E. coli outbreak closed Chicken & Rice Guys in BostonAccording to the Boston Globe the city of Boston received an anonymous complaint about customers getting sick after buying food from Chicken & Rice Guys trucks.
The Boston Health department confirmed 7 cases of E. coli food poisoning originating from the Allston location that supplies the food for the chain. The company has 5 trucks that rotate in the Boston area. They also have regular, brick and mortar, restaurants in Allison, Boston, and Medford. The Chicken & Rice Guys began the food truck business in 2012.
Fifteen of the chain customers were infected with E. coli O157:H7, with 10 of them requiring hospitalization. None of them were elderly or children, the typical sensitive population to E. coli infections. According to the Globe story Dr. Anita Barry, director of the Infectious Disease Bureau at the Boston Public Health Commission, said that none of those sickened had developed hemolytic uremic syndrome (HUS).
The Health Department closed the restaurants and food trucks during the investigation. Most of the cases had a connection to the Allison location. An investigation is being conducted by the Department of Public Health in Boston, in conjunction with health departments in Medford and Somerville, and the U.S. Centers for Disease Control and Prevention.
The Health Department of Boston is testing the food taken from the restaurants as well as stool samples from all its employees. It is not clear at this time whether the food caused the outbreak or the employees contaminated the food with their hands.
The company’s CEO Ian So, apologized to the customers on Facebook in a video in which he said: “First and foremost, I’m really sorry to everyone that got sick.” “If you know our team and dedication…it hurts a lot. Obviously we can do a better job.” He also said “we decided to voluntarily shutdown affected operations” Ian So also said that although the restaurants passed inspection they will continue to keep them closed until the reasons for the outbreak are determined.

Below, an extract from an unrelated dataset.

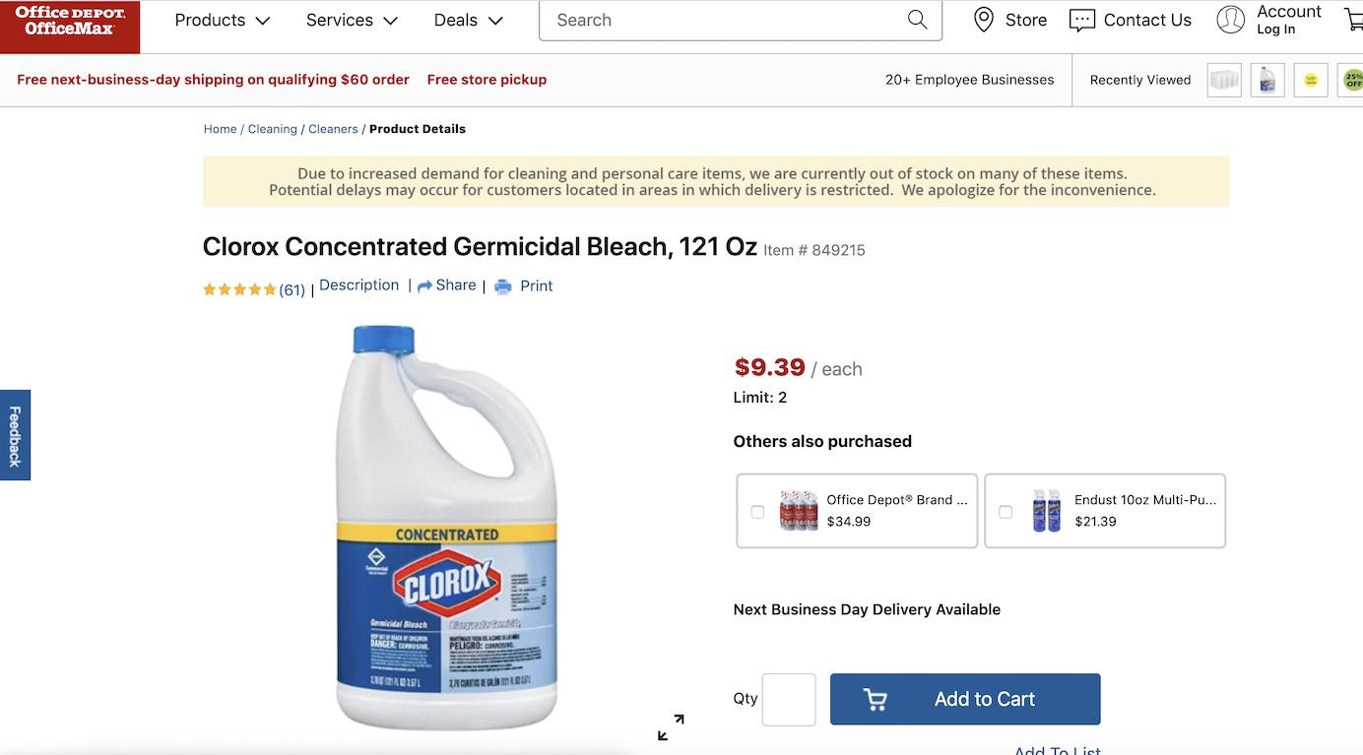Open the Feedback side tab
Viewport: 1363px width, 755px height.
click(x=15, y=435)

The company hired a food safety consultant and an outside cleaning firm to “deep clean” all its restaurant locations and the food trucks.
The question: Is it safe to eat from a truck?
Food trucks have rapidly multiplied on Boston streets and plazas, with 75 gourmet-style restaurants on wheels now serving up any food imaginable, with cheap convenient food for the lunch crowd.
In Boston, 41 % of these trucks have been cited for food safety violations that can put their customers at risk of food poisoning, according to a Globe review of all inspection records.
It is generally more difficult to ensure the safety of meals from food trucks as compared to traditional restaurants. This is because trucks lack of the same infrastructure of brick and mortar restaurants. However, a study by the Institute of Justice released in 2014, Showed that food trucks and carts have similar or fewer number of violations as regular restaurants.
Contradicting this study was an investigation conducted by the California Environmental Health Specialists Network (EHS-Net). It determined that of the 95 mobile food trucks assessed, 94.73% exhibited at least one critical risk factor. The study demonstrated that mobile food trucks would benefit from similar inspection practices as regular restaurants. It concluded that these “restaurants on wheels” are difficult and time consuming to locate, creating a considerable resource drain to an already taxed inspection workforce. Most of the 57 California environmental health agencies surveyed in the study indicated that they conduct only one “scheduled” inspection per year. A reason for it the inability to locate food trucks due to limited resources.
Complying with health standards is tougher for food trucks than for traditional restaurants. However, one actually is more likely to get sick because an employee had bad hygiene, on a truck or in a restaurant. Filthy hands are a major reason for food contamination on food trucks and are a major suspect in the Chicken & Rice Guys case.
A lack of water supply and improper storage of food are the two main food safety challenges for food trucks. However, all these concerns do not seem to discourage truck patrons, judging from the long lines formed at lunch time.